Pixel coordinate grounding data:
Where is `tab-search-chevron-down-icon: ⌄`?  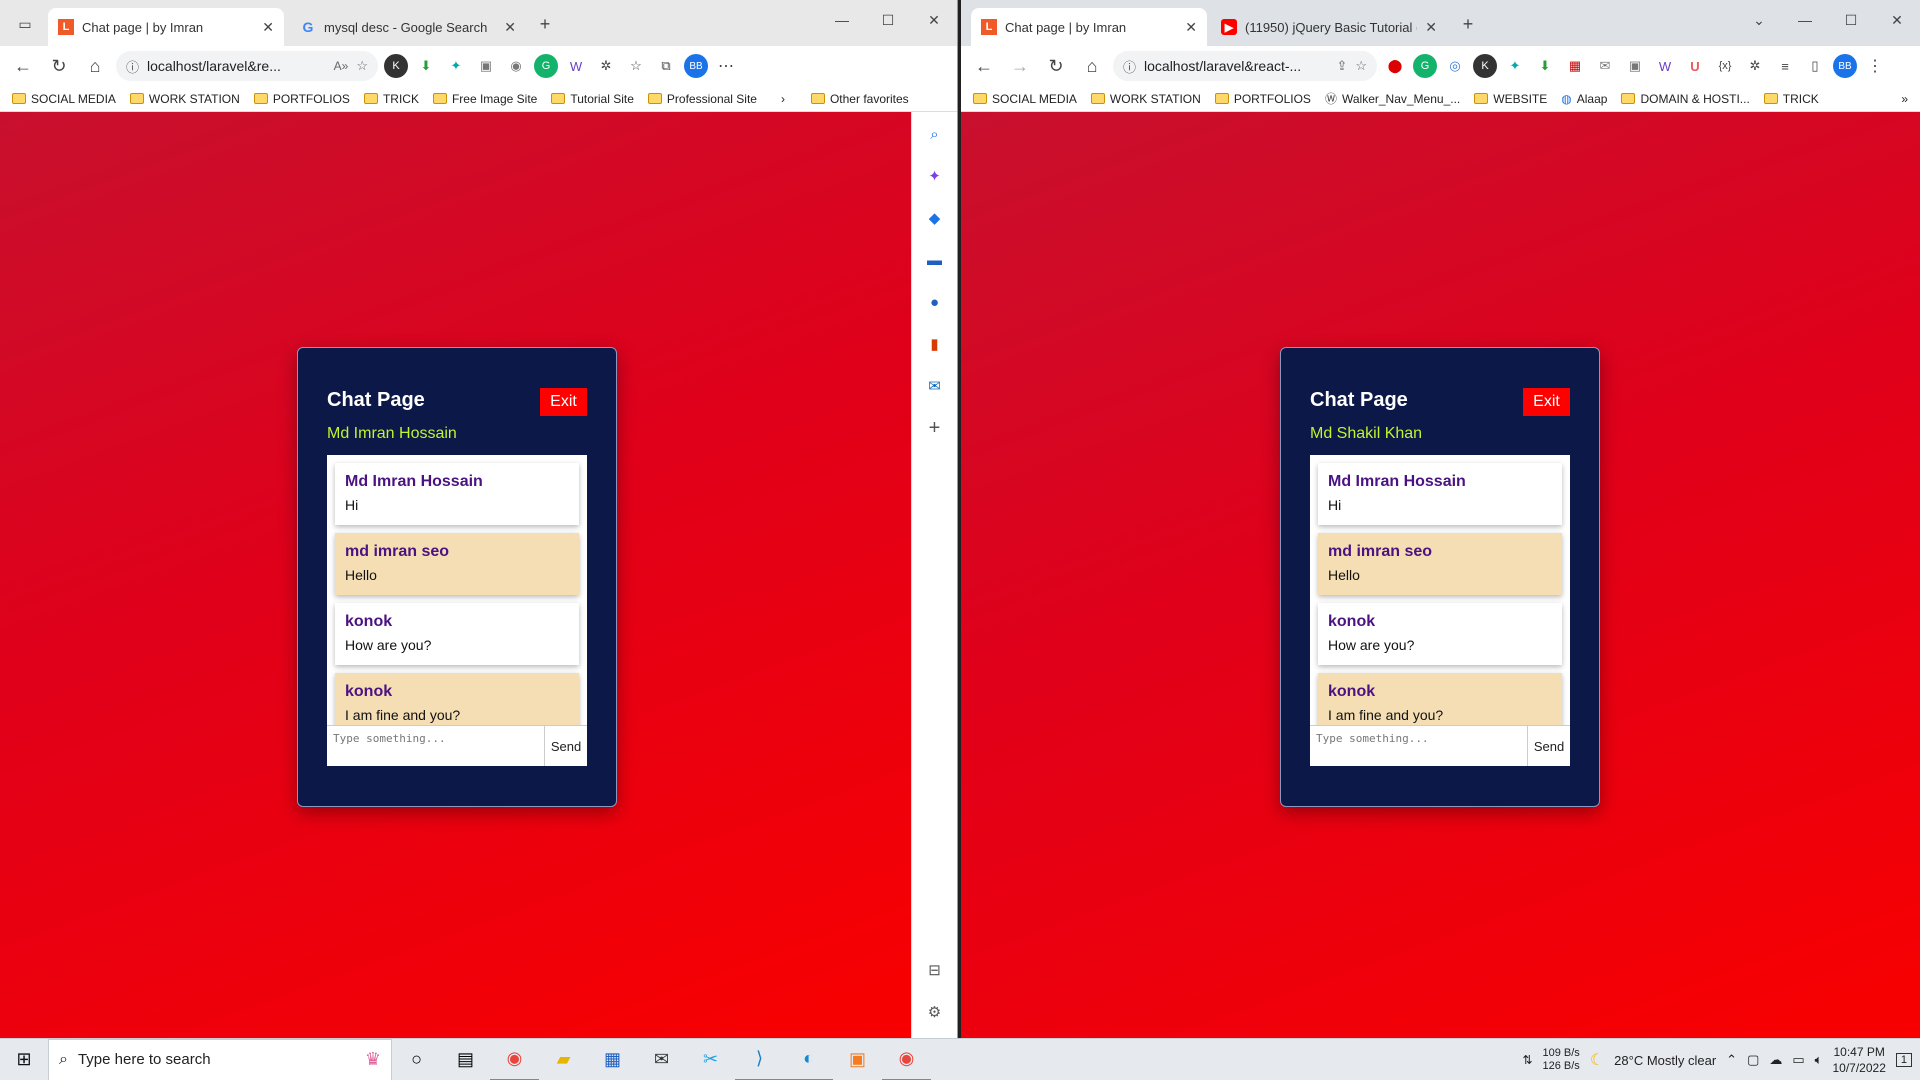
tab-search-chevron-down-icon: ⌄ is located at coordinates (1759, 20).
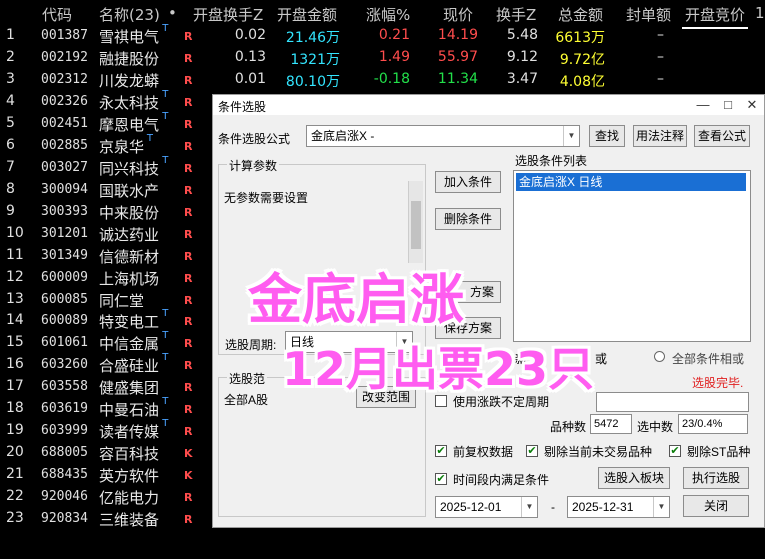 The image size is (765, 559). Describe the element at coordinates (443, 136) in the screenshot. I see `formula-select: 金底启涨X - ▼` at that location.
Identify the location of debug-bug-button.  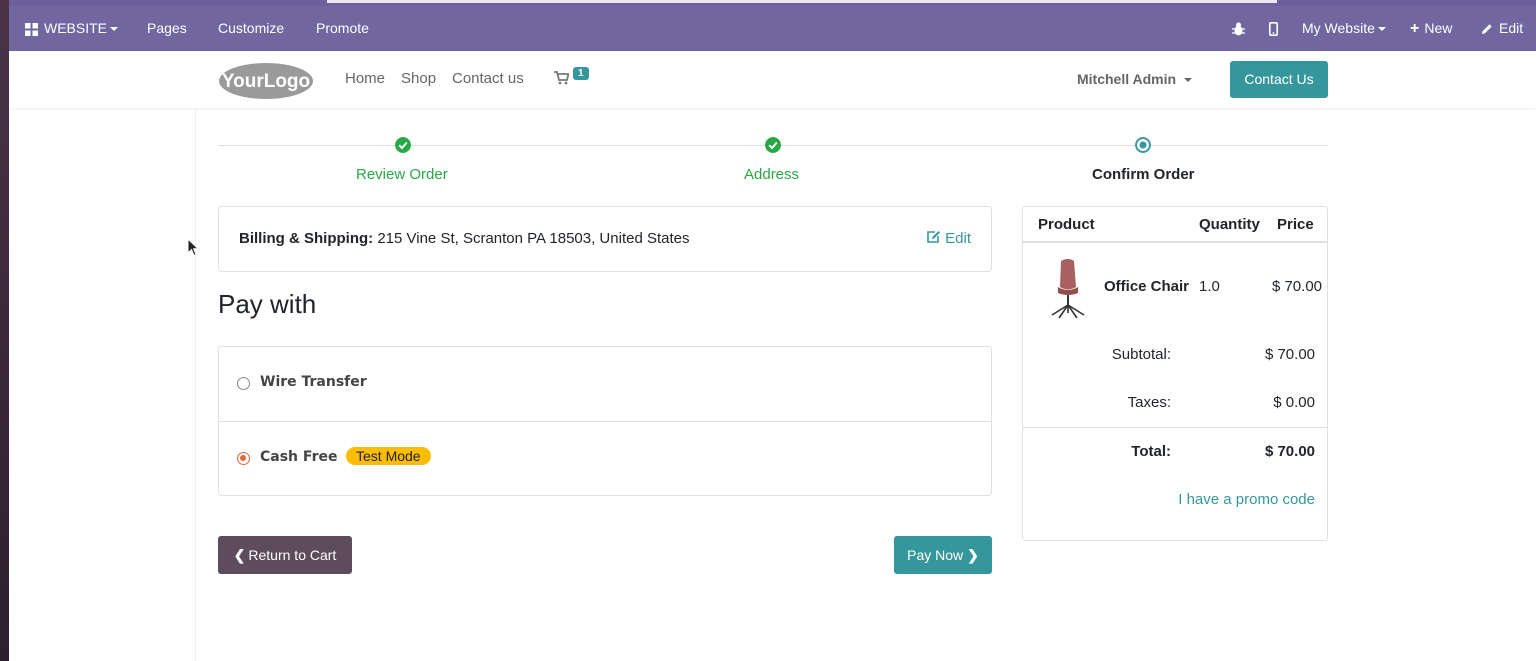
(1238, 28).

Assigned task: Recast every line of the material above as a Markdown table with the columns "Row" and "Material line", omitting blank lines and leaving out the pictures.

Finished task:
| Row | Material line |
|---|---|
| 1 | Where is `tab-search-chevron-down-icon: ⌄`?   |
| 2 | tab-search-chevron-down-icon: ⌄ is located at coordinates (1759, 20). |
| 3 |  The image size is (765, 559). Describe the element at coordinates (443, 136) in the screenshot. I see `formula-select: 金底启涨X - ▼` at that location. |
| 4 | Identify the location of debug-bug-button.   |
| 5 | (1238, 28). |